▶ [The problem]: The records below are to be repeated in full, exactly as they are.

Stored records
*** Block opens ***
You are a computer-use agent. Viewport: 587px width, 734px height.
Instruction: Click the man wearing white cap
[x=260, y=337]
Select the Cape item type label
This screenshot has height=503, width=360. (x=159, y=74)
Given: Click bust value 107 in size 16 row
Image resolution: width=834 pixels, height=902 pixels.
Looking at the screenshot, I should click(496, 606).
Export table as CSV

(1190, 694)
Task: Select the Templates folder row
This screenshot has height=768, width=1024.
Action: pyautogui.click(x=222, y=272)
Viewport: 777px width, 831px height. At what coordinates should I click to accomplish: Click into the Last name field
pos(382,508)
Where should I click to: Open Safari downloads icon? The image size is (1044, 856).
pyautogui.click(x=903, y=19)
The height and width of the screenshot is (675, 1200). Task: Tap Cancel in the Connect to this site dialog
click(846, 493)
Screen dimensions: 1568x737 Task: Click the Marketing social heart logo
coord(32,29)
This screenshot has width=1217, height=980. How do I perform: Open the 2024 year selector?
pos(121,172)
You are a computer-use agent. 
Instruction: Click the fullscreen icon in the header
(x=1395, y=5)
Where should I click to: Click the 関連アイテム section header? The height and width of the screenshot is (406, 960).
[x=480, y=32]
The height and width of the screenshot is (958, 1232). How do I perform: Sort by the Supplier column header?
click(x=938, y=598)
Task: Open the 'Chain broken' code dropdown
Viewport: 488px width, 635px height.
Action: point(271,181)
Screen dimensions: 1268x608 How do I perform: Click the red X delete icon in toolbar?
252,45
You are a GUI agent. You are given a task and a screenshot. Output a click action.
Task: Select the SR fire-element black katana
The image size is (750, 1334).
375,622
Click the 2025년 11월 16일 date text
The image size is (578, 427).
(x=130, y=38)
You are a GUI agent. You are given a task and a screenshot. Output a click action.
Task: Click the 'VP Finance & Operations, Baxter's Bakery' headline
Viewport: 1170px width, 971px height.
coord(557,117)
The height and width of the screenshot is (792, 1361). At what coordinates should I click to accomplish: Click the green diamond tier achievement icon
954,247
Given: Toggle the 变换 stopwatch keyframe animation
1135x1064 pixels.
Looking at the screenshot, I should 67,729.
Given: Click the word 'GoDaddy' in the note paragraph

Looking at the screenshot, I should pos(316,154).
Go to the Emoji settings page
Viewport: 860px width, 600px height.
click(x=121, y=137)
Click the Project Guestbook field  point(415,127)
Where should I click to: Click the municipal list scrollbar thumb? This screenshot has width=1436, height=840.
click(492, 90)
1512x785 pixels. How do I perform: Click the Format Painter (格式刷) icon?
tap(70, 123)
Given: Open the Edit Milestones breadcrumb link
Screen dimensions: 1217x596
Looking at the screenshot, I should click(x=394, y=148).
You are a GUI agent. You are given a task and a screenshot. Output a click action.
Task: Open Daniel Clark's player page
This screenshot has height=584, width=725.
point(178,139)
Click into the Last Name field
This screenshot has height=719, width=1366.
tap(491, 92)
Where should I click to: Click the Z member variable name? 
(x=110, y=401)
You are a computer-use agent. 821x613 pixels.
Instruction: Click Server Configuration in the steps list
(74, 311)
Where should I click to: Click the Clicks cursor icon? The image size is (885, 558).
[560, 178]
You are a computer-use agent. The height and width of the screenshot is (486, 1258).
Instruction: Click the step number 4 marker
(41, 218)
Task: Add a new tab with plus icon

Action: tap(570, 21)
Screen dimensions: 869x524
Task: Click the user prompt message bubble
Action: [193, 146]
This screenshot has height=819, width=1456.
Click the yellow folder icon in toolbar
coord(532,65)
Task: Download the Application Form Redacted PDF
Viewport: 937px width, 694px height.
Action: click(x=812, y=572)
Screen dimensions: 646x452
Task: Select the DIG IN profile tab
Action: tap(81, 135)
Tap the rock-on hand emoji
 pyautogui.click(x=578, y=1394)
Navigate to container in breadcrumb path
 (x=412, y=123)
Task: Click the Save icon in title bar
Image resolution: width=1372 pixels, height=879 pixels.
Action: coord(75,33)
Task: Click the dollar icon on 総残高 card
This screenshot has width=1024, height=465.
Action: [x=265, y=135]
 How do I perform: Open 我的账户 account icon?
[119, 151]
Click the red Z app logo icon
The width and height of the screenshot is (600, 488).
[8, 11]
*** Block closes ***
▶ [Answer space]:
You are a computer-use agent. Viewport: 587px width, 734px height.
Instruction: Click the man wearing white cap
[x=260, y=337]
Select the Cape item type label
This screenshot has height=503, width=360. (x=159, y=74)
Given: Click bust value 107 in size 16 row
Image resolution: width=834 pixels, height=902 pixels.
Looking at the screenshot, I should click(496, 606).
Export table as CSV

(1190, 694)
Task: Select the Templates folder row
This screenshot has height=768, width=1024.
Action: pyautogui.click(x=222, y=272)
Viewport: 777px width, 831px height. At what coordinates should I click to accomplish: Click into the Last name field
pos(382,508)
Where should I click to: Open Safari downloads icon? The image size is (1044, 856).
pyautogui.click(x=903, y=19)
The height and width of the screenshot is (675, 1200). Task: Tap Cancel in the Connect to this site dialog
click(846, 493)
Screen dimensions: 1568x737 Task: Click the Marketing social heart logo
coord(32,29)
This screenshot has width=1217, height=980. How do I perform: Open the 2024 year selector?
pos(121,172)
You are a computer-use agent. 
Instruction: Click the fullscreen icon in the header
(x=1395, y=5)
Where should I click to: Click the 関連アイテム section header? The height and width of the screenshot is (406, 960).
[x=480, y=32]
The height and width of the screenshot is (958, 1232). How do I perform: Sort by the Supplier column header?
click(x=938, y=598)
Task: Open the 'Chain broken' code dropdown
Viewport: 488px width, 635px height.
Action: point(271,181)
Screen dimensions: 1268x608 How do I perform: Click the red X delete icon in toolbar?
252,45
You are a GUI agent. You are given a task and a screenshot. Output a click action.
Task: Select the SR fire-element black katana
The image size is (750, 1334).
375,622
Click the 2025년 11월 16일 date text
The image size is (578, 427).
(x=130, y=38)
You are a GUI agent. You are given a task and a screenshot. Output a click action.
Task: Click the 'VP Finance & Operations, Baxter's Bakery' headline
Viewport: 1170px width, 971px height.
coord(557,117)
The height and width of the screenshot is (792, 1361). At what coordinates should I click to accomplish: Click the green diamond tier achievement icon
954,247
Given: Toggle the 变换 stopwatch keyframe animation
1135x1064 pixels.
Looking at the screenshot, I should 67,729.
Given: Click the word 'GoDaddy' in the note paragraph

Looking at the screenshot, I should pos(316,154).
Go to the Emoji settings page
Viewport: 860px width, 600px height.
click(x=121, y=137)
Click the Project Guestbook field  point(415,127)
Where should I click to: Click the municipal list scrollbar thumb? This screenshot has width=1436, height=840.
click(492, 90)
1512x785 pixels. How do I perform: Click the Format Painter (格式刷) icon?
tap(70, 123)
Given: Open the Edit Milestones breadcrumb link
Screen dimensions: 1217x596
Looking at the screenshot, I should click(x=394, y=148).
You are a GUI agent. You are given a task and a screenshot. Output a click action.
Task: Open Daniel Clark's player page
This screenshot has height=584, width=725.
point(178,139)
Click into the Last Name field
This screenshot has height=719, width=1366.
tap(491, 92)
Where should I click to: Click the Z member variable name? 
(x=110, y=401)
You are a computer-use agent. 821x613 pixels.
Instruction: Click Server Configuration in the steps list
(74, 311)
Where should I click to: Click the Clicks cursor icon? The image size is (885, 558).
[560, 178]
You are a computer-use agent. The height and width of the screenshot is (486, 1258).
Instruction: Click the step number 4 marker
(41, 218)
Task: Add a new tab with plus icon

Action: tap(570, 21)
Screen dimensions: 869x524
Task: Click the user prompt message bubble
Action: [193, 146]
This screenshot has height=819, width=1456.
Click the yellow folder icon in toolbar
coord(532,65)
Task: Download the Application Form Redacted PDF
Viewport: 937px width, 694px height.
Action: click(x=812, y=572)
Screen dimensions: 646x452
Task: Select the DIG IN profile tab
Action: tap(81, 135)
Tap the rock-on hand emoji
 pyautogui.click(x=578, y=1394)
Navigate to container in breadcrumb path
 (x=412, y=123)
Task: Click the Save icon in title bar
Image resolution: width=1372 pixels, height=879 pixels.
Action: coord(75,33)
Task: Click the dollar icon on 総残高 card
This screenshot has width=1024, height=465.
Action: [x=265, y=135]
 How do I perform: Open 我的账户 account icon?
[119, 151]
Click the red Z app logo icon
The width and height of the screenshot is (600, 488).
[8, 11]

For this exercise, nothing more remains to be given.